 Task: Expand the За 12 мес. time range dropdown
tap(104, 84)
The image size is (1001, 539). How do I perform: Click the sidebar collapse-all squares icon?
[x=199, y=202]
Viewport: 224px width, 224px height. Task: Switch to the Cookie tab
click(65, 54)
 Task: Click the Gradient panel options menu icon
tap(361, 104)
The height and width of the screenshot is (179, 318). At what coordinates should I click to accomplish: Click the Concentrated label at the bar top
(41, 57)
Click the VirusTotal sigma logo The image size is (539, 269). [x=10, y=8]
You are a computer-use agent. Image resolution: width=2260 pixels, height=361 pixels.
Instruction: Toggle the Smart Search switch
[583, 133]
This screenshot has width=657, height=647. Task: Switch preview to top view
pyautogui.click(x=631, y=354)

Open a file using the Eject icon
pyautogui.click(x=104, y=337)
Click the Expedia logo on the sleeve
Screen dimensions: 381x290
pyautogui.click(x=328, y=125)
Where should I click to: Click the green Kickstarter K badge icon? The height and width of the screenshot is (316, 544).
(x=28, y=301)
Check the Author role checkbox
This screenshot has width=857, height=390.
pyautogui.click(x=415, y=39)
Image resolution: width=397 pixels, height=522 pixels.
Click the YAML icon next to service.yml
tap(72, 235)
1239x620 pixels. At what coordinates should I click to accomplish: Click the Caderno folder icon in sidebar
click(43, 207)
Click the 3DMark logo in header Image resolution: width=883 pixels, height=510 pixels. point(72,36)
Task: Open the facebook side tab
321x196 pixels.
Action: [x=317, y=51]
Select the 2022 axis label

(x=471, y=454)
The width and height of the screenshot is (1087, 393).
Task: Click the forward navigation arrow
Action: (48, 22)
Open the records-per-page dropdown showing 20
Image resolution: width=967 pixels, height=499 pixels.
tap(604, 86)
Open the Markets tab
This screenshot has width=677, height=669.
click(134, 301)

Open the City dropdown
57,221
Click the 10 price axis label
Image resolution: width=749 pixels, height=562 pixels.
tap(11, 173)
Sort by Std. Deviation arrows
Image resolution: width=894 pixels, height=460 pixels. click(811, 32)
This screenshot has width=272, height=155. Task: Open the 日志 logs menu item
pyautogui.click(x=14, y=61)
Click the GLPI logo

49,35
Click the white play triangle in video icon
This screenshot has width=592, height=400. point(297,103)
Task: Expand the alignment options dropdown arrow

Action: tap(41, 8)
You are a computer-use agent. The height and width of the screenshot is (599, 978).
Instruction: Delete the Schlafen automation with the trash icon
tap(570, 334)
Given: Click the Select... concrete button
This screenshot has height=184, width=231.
----
What is needed is one number, the count of lines in the listing above that contain the word "agent".

2